*Your task*
Only the lines from the one containing "Task: Click the LCPT code for 综合铜03" through the last line of the data below belong in your answer, copied exactly and without pictures.

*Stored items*
=== Section Start ===
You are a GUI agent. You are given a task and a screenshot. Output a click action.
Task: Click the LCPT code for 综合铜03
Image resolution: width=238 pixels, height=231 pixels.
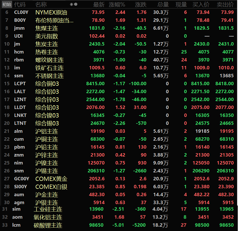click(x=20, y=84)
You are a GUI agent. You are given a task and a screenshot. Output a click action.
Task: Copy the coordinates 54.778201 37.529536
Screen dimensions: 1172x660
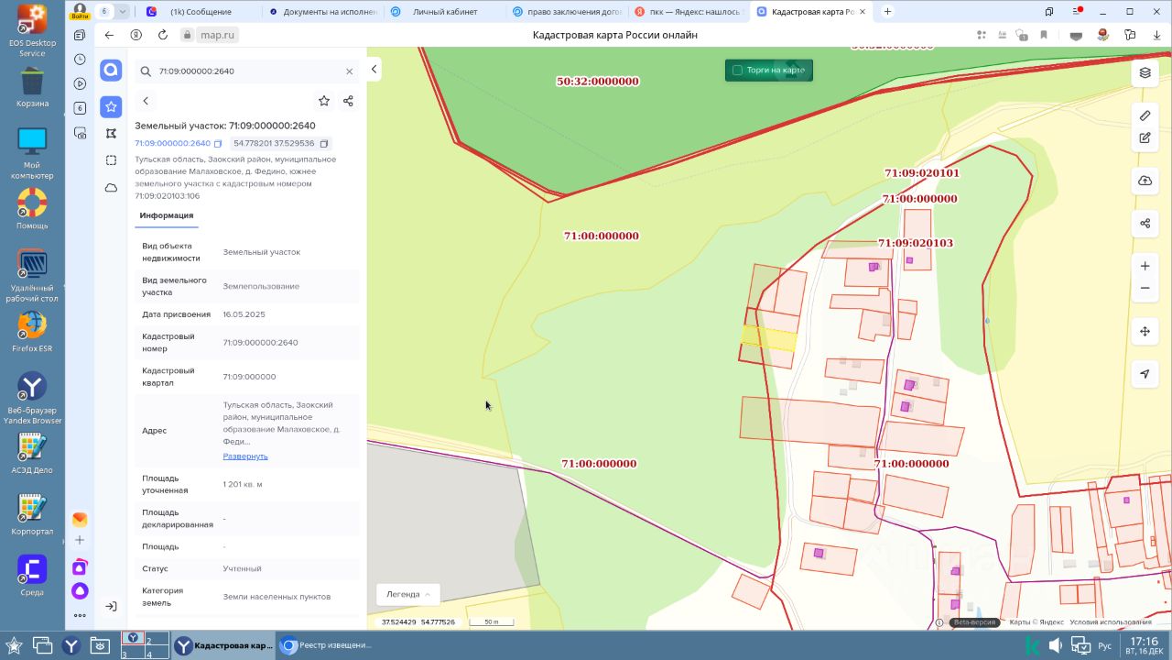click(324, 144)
=== Section End ===
*Completed task*
Task: Click the LCPT code for 综合铜03
Image resolution: width=238 pixels, height=231 pixels.
click(x=20, y=84)
You are a GUI agent. You are given a task and a screenshot. Output a click action.
Task: Copy the coordinates 54.778201 37.529536
Screen dimensions: 1172x660
click(324, 144)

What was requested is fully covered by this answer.